While sick days are a cost calculated as part of the teachers financial package, they are not a real cost until they are used. The cost to the district is the added cost of a sub. The ability to accumulate days saves the district money.
With the previous 40 day cap, teachers were more likely to use sick days rather than lose them, costing the district money.
While most public school teachers in Illinois pay 9% towards their pensions, some Chicago teachers pay 2% as a result of an earlier contract agreement.
But, it was instead of a salary increase, something the IPI doesn’t bother to mention.
If public school teachers had Social Security instead of a teacher pension, they would only pay 6% and districts, the state and CPS could not have evaded making their retirement contributions.
Which they did.
Seventy percent of the cost of public pensions is interest on the debt, not as the benefit to the employee.

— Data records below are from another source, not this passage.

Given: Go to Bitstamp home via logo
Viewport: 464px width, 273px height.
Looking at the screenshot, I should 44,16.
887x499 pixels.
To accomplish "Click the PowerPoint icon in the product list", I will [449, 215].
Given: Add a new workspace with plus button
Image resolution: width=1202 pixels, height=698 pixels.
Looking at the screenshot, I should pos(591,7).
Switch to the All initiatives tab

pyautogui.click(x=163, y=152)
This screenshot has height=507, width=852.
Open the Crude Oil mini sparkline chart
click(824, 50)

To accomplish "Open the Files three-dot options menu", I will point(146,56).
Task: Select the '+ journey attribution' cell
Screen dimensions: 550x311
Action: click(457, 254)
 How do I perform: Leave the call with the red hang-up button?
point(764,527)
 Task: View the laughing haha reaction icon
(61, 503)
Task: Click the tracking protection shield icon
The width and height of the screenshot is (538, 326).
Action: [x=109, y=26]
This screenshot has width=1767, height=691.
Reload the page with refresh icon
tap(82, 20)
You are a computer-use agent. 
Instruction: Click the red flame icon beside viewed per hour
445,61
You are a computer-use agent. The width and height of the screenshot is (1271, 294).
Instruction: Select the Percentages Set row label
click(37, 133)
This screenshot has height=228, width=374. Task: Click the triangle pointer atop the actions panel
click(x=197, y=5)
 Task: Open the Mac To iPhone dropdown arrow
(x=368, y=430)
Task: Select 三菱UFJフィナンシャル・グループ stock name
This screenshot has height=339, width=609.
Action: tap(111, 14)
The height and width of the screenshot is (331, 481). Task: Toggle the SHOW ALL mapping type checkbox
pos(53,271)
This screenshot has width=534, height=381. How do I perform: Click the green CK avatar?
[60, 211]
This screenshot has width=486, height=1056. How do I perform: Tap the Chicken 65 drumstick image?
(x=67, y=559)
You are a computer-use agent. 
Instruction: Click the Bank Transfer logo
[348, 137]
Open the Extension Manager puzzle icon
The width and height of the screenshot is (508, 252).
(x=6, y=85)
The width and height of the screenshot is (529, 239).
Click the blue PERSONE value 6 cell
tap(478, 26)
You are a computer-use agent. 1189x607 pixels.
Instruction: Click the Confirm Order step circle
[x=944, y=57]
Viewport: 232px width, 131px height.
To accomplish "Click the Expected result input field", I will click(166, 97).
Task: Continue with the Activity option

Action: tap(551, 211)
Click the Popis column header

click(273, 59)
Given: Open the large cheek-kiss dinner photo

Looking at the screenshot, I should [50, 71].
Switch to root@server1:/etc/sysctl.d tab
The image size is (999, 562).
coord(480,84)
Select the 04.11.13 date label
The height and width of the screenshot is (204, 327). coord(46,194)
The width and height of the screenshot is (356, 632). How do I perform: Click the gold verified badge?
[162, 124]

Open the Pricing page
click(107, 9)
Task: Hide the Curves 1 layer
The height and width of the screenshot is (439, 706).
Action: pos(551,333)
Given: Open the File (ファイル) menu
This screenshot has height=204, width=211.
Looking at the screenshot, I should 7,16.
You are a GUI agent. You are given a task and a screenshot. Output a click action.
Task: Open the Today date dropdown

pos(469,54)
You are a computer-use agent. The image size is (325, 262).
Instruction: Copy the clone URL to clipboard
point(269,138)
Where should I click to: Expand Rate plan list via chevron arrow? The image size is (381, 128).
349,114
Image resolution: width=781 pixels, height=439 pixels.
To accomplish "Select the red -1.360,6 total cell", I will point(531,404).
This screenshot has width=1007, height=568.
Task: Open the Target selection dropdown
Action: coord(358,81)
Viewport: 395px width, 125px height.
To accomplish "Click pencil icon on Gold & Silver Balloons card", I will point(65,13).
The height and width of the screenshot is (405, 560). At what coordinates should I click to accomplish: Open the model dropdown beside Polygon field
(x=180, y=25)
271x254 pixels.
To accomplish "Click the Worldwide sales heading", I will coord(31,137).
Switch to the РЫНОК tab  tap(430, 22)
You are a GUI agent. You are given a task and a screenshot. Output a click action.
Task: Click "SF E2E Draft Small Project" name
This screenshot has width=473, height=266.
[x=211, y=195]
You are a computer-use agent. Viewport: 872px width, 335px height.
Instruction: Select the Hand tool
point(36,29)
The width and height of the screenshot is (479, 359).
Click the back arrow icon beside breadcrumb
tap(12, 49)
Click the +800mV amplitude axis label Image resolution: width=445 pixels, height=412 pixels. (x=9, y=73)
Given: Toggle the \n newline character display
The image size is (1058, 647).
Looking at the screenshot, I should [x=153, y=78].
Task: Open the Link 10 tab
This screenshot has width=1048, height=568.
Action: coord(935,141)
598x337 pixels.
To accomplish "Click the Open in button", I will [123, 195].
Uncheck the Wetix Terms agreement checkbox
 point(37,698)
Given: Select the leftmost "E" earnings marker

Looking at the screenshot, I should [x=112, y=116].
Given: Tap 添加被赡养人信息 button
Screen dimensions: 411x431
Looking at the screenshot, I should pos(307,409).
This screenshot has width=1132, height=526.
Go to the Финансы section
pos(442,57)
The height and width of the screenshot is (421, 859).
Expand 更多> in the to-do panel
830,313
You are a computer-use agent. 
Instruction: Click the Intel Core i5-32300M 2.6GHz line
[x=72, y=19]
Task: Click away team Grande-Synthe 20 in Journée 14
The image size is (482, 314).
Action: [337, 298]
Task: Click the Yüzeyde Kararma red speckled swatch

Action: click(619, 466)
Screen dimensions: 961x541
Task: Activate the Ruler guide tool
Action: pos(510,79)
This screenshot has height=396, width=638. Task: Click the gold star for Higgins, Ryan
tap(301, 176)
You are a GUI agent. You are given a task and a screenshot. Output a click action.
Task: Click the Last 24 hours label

Teachers retiring two years early is another cost saving to the district. Veteran teachers, although worth every penny, are paid a higher salary. Retiring a year or two early allows the district to hire younger, lower paid teachers.
The state’s teachers outside of Chicago can already accumulate 340 sick days and use them as pensionable credit.
But one or two years of pensionable sick days added to the normal costs of the pensions systems is a relatively small amount
And this gets to the crux of the matter.
“When Chicago Mayor Lori Lightfoot says ‘there’s no more money’ to give away to end the CTU strike, she’s right. Pensions are the main reason why,” says the IPI.
The IPI is wrong.
As I wrote yesterday, the reason why is that the state and legislators in Springfield have not met their responsibility to adequately fund either the schools or the pensions.